**EXERCISE GOAL**:
Print out the records below with nothing altered.

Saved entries
^^^^
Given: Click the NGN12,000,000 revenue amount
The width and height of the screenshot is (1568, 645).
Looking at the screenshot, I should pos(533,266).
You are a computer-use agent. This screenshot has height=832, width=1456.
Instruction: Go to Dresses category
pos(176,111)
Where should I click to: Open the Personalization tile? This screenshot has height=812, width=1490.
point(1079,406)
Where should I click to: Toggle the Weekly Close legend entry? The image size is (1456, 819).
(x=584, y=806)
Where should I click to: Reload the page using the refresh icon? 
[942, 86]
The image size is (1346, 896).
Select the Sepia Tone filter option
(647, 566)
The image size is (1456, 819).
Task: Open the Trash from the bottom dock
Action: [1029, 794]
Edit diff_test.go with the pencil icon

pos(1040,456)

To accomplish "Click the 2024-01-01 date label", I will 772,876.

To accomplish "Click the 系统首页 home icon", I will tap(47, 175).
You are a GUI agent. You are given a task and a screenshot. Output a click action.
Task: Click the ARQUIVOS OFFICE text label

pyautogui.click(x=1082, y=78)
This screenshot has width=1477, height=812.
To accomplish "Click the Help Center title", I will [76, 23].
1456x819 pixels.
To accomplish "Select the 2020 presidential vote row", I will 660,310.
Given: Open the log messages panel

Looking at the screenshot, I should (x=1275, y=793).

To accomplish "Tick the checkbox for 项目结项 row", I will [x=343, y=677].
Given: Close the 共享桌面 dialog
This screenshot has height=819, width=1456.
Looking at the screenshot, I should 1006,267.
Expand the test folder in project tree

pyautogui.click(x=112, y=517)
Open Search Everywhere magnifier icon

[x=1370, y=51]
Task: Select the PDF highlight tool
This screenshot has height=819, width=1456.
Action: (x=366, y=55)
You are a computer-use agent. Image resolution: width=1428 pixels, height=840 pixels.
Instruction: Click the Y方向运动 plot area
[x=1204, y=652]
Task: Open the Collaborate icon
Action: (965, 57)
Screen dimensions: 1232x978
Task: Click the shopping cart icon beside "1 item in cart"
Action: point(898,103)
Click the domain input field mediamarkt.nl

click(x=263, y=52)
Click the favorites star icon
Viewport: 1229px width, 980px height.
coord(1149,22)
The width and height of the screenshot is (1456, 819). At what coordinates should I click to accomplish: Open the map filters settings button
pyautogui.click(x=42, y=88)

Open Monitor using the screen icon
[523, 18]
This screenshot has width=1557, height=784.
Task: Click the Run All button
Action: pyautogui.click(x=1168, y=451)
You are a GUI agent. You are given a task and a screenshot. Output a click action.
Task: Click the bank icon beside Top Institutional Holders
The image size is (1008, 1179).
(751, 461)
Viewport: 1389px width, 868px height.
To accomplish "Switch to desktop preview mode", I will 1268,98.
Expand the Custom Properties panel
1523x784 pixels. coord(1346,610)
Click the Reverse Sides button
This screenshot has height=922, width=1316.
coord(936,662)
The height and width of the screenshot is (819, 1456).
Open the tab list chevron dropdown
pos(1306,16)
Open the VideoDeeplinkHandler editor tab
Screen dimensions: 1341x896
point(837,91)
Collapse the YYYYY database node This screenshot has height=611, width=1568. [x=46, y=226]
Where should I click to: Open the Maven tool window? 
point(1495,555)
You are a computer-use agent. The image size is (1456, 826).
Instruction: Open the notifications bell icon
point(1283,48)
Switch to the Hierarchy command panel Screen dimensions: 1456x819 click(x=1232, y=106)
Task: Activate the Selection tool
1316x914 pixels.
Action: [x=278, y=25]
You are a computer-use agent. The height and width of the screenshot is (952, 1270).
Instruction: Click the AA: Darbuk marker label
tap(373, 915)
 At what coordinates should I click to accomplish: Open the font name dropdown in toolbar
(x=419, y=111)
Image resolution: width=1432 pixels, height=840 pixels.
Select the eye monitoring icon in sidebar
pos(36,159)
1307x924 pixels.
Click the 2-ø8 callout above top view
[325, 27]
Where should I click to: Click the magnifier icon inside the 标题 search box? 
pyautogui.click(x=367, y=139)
^^^^
**EXERCISE RESULT**:
Given: Click the NGN12,000,000 revenue amount
The width and height of the screenshot is (1568, 645).
Looking at the screenshot, I should pos(533,266).
You are a computer-use agent. This screenshot has height=832, width=1456.
Instruction: Go to Dresses category
pos(176,111)
Where should I click to: Open the Personalization tile? This screenshot has height=812, width=1490.
point(1079,406)
Where should I click to: Toggle the Weekly Close legend entry? The image size is (1456, 819).
(x=584, y=806)
Where should I click to: Reload the page using the refresh icon? 
[942, 86]
The image size is (1346, 896).
Select the Sepia Tone filter option
(647, 566)
The image size is (1456, 819).
Task: Open the Trash from the bottom dock
Action: [1029, 794]
Edit diff_test.go with the pencil icon

pos(1040,456)

To accomplish "Click the 2024-01-01 date label", I will 772,876.

To accomplish "Click the 系统首页 home icon", I will tap(47, 175).
You are a GUI agent. You are given a task and a screenshot. Output a click action.
Task: Click the ARQUIVOS OFFICE text label

pyautogui.click(x=1082, y=78)
This screenshot has width=1477, height=812.
To accomplish "Click the Help Center title", I will [76, 23].
1456x819 pixels.
To accomplish "Select the 2020 presidential vote row", I will 660,310.
Given: Open the log messages panel

Looking at the screenshot, I should (x=1275, y=793).

To accomplish "Tick the checkbox for 项目结项 row", I will [x=343, y=677].
Given: Close the 共享桌面 dialog
This screenshot has height=819, width=1456.
Looking at the screenshot, I should 1006,267.
Expand the test folder in project tree

pyautogui.click(x=112, y=517)
Open Search Everywhere magnifier icon

[x=1370, y=51]
Task: Select the PDF highlight tool
This screenshot has height=819, width=1456.
Action: (x=366, y=55)
You are a computer-use agent. Image resolution: width=1428 pixels, height=840 pixels.
Instruction: Click the Y方向运动 plot area
[x=1204, y=652]
Task: Open the Collaborate icon
Action: (965, 57)
Screen dimensions: 1232x978
Task: Click the shopping cart icon beside "1 item in cart"
Action: point(898,103)
Click the domain input field mediamarkt.nl

click(x=263, y=52)
Click the favorites star icon
Viewport: 1229px width, 980px height.
coord(1149,22)
The width and height of the screenshot is (1456, 819). At what coordinates should I click to accomplish: Open the map filters settings button
pyautogui.click(x=42, y=88)

Open Monitor using the screen icon
[523, 18]
This screenshot has width=1557, height=784.
Task: Click the Run All button
Action: pyautogui.click(x=1168, y=451)
You are a GUI agent. You are given a task and a screenshot. Output a click action.
Task: Click the bank icon beside Top Institutional Holders
The image size is (1008, 1179).
(751, 461)
Viewport: 1389px width, 868px height.
To accomplish "Switch to desktop preview mode", I will 1268,98.
Expand the Custom Properties panel
1523x784 pixels. coord(1346,610)
Click the Reverse Sides button
This screenshot has height=922, width=1316.
coord(936,662)
The height and width of the screenshot is (819, 1456).
Open the tab list chevron dropdown
pos(1306,16)
Open the VideoDeeplinkHandler editor tab
Screen dimensions: 1341x896
point(837,91)
Collapse the YYYYY database node This screenshot has height=611, width=1568. [x=46, y=226]
Where should I click to: Open the Maven tool window? 
point(1495,555)
You are a computer-use agent. The image size is (1456, 826).
Instruction: Open the notifications bell icon
point(1283,48)
Switch to the Hierarchy command panel Screen dimensions: 1456x819 click(x=1232, y=106)
Task: Activate the Selection tool
1316x914 pixels.
Action: [x=278, y=25]
You are a computer-use agent. The height and width of the screenshot is (952, 1270).
Instruction: Click the AA: Darbuk marker label
tap(373, 915)
 At what coordinates should I click to accomplish: Open the font name dropdown in toolbar
(x=419, y=111)
Image resolution: width=1432 pixels, height=840 pixels.
Select the eye monitoring icon in sidebar
pos(36,159)
1307x924 pixels.
Click the 2-ø8 callout above top view
[325, 27]
Where should I click to: Click the magnifier icon inside the 标题 search box? 
pyautogui.click(x=367, y=139)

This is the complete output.